III EFFECTIVENESS OF BLOCKADE
See the literature quoted above at the commencement of § [368].
Effective in contradistinction to Fictitious Blockade.
§ 379. The necessity for effectiveness in a blockade by means of the presence of a blockading squadron of sufficient strength to prevent egress and ingress of vessels became gradually recognised during the first half of the nineteenth century; it became formally enacted as a principle of the Law of Nations through the Declaration of Paris in 1856, and the Declaration of London enacts it by article 2. Effective blockade is the contrast to so-called fictitious or paper blockade, which was frequently practised during the seventeenth, eighteenth, and at the beginning of the nineteenth century.[757] Fictitious blockade consists in the declaration and notification that a port or a coast is blockaded without, however, posting a sufficient number of men-of-war on the spot to be really able to prevent egress and ingress of every vessel. It was one of the principles of the First and of the Second Armed Neutrality that a blockade should always be effective, but it was not till after the Napoleonic wars that this principle gradually found universal recognition. During the second half of the nineteenth century even those States which had not acceded to the Declaration of Paris did not dissent regarding the necessity for effectiveness of blockade.
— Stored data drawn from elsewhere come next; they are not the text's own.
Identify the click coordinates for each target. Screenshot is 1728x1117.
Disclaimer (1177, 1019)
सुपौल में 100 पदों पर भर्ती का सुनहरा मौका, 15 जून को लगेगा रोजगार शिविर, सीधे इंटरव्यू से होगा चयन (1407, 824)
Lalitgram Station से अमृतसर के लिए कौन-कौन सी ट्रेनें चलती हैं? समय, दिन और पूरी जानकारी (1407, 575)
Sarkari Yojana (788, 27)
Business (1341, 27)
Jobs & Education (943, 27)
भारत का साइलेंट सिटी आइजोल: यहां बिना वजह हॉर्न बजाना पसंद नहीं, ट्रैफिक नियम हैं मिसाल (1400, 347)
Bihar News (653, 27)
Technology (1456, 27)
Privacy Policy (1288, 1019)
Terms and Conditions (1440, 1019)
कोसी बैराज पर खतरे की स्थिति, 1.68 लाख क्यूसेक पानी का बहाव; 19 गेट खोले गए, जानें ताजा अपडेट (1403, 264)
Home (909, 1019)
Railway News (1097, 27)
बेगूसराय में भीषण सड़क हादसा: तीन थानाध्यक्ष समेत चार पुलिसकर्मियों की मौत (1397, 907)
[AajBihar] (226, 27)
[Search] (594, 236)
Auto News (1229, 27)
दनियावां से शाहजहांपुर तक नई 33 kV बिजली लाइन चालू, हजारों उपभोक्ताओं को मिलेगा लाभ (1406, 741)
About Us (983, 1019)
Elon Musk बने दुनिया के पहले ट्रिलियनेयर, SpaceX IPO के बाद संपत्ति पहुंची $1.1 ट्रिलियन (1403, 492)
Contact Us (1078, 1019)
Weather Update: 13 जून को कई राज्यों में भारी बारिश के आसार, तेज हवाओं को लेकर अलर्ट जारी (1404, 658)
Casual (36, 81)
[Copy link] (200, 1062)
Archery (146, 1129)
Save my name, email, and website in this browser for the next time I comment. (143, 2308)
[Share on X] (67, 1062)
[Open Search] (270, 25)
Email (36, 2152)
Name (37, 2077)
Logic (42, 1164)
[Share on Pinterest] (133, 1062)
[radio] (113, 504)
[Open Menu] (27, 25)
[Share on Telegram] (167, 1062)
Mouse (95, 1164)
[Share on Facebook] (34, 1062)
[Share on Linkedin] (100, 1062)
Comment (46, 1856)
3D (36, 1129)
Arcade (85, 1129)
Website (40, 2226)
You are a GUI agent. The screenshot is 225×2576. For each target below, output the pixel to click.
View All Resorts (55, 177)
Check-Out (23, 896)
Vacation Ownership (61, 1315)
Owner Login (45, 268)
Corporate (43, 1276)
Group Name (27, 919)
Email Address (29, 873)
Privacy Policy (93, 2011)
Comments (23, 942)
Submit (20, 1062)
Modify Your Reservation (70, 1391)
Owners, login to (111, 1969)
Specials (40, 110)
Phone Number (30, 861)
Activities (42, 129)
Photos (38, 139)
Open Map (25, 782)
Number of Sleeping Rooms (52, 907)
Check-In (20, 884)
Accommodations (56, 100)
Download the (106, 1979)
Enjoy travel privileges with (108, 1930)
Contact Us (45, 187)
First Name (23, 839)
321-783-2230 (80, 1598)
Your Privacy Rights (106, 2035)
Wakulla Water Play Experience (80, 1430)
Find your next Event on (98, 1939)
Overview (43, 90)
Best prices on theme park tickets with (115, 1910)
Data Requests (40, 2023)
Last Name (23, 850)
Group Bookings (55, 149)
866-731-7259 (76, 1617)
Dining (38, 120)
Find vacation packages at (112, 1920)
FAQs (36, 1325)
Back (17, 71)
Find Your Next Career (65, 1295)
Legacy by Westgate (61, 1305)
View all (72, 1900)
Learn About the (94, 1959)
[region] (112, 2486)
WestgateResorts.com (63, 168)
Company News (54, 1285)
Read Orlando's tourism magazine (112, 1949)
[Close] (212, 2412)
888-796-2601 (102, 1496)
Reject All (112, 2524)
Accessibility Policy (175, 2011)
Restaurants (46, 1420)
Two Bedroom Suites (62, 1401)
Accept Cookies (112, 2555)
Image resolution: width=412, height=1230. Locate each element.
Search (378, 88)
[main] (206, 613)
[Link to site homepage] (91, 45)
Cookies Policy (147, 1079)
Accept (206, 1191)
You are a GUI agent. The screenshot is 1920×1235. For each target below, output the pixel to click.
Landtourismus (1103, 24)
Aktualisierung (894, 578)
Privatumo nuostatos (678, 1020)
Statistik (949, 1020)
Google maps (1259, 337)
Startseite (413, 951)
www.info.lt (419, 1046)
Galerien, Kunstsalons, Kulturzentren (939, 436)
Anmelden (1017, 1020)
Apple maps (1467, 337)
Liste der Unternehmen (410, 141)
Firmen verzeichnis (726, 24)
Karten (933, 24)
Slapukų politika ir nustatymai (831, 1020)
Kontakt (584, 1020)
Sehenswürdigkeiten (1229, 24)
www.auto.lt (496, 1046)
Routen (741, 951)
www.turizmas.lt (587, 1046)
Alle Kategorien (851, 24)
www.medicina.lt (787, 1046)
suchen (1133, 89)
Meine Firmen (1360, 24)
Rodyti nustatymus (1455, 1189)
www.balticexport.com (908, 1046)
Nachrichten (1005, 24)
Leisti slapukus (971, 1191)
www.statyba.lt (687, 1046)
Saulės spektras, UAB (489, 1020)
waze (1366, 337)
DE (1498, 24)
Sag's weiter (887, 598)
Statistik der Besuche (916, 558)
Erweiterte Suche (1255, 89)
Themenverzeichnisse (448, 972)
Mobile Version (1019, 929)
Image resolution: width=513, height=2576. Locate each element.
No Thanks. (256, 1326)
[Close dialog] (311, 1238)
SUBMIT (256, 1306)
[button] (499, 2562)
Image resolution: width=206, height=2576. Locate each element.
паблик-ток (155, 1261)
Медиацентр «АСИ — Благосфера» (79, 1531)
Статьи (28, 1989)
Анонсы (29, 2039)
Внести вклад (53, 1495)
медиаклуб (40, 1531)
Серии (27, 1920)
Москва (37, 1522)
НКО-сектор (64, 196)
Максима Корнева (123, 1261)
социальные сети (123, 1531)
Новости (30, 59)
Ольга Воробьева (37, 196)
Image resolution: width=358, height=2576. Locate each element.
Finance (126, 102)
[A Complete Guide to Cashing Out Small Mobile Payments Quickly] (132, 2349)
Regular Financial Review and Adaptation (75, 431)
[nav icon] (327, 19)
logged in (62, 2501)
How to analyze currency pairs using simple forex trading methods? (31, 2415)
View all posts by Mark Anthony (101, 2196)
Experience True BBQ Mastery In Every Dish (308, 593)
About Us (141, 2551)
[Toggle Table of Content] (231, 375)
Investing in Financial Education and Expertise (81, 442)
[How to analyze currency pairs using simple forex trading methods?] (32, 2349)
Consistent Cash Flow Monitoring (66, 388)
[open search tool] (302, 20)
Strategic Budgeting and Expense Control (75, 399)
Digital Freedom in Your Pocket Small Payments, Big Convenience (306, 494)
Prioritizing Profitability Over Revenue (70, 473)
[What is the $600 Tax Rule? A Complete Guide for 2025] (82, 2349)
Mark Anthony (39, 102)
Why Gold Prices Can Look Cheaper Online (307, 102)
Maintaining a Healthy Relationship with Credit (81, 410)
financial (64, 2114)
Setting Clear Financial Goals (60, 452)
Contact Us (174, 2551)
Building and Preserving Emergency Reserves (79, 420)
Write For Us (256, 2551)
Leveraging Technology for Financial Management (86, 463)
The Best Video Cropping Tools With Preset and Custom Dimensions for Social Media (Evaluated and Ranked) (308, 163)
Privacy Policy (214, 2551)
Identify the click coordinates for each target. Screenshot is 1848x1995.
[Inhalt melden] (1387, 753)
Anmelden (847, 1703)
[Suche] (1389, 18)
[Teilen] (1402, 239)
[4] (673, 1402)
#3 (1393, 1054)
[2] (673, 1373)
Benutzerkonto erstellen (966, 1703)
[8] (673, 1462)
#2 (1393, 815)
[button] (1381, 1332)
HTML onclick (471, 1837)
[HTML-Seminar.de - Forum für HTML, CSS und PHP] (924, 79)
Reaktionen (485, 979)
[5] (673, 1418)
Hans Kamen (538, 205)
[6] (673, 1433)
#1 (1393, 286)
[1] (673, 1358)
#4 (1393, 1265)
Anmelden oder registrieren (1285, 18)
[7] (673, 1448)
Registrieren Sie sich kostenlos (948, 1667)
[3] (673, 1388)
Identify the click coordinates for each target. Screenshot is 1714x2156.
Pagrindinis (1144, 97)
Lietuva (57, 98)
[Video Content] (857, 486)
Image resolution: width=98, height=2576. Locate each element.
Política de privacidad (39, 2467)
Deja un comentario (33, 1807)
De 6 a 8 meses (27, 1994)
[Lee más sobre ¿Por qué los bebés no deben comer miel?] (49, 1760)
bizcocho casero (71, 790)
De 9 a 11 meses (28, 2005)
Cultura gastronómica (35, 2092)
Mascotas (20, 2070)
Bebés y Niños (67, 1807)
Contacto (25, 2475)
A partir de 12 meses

[757] See Fauchille, Blocus, pp. 74-109.
Condition of Effectiveness of Blockade.
§ 380. The condition of effectiveness of blockade, as defined by the Declaration of Paris, is its maintenance by such a force as is sufficient really to prevent access to the coast. But no unanimity exists respecting what is required to constitute an effective blockade according to this definition. Apart from differences of opinion regarding points of minor interest, it may be stated that in the main there are two conflicting opinions.
According to one opinion, the definition of an effective blockade pronounced by the First Armed Neutrality of 1780 is valid, and a blockade is effective only when the approach to the coast is barred by a chain of men-of-war anchored on the spot and so near to one another that the line cannot be passed without obvious danger to the passing vessel.[758] This corresponds to the practice hitherto followed by France.
[758] See Hautefeuille, II. p. 194; Gessner, p. 179; Kleen, I. § 129; Boeck, Nos. 676-681; Dupuis, Nos. 173-174; Fauchille, Blocus, pp. 110-142. Phillimore, III. § 293, takes up the same standpoint in so far as a blockade de facto is concerned:—"A blockade de facto should be effected by stationing a number of ships, and forming as it were an arch of circumvallation round the mouth of the prohibited port, where, if the arch fails in any one part, the blockade itself fails altogether."
According to another opinion, a blockade is effective when the approach is watched—to use the words of Dr. Lushington[759]—"by a force sufficient to render the egress and ingress dangerous, or, in other words, save under peculiar circumstances, as fogs, violent winds, and some necessary absences, sufficient to render the capture of vessels attempting to go in or come out most probable." According to this opinion there need be no chain of anchored men-of-war to expose any vessels attempting to break the blockade to a cross fire, but a real danger of capture suffices, whether the danger is caused by cruising or anchored men-of-war. This is the standpoint of theory and practice of Great Britain and the United States, and it seems likewise to be that of Germany and several German writers.[760] The blockade during the American War of the whole coast of the Confederate States to the extent of 2500 nautical miles by four hundred Federal cruisers could, of course, only be maintained by cruising vessels; and the fact that all neutral maritime States recognised it as effective shows that the opinion of dissenting writers has more theoretical than practical importance.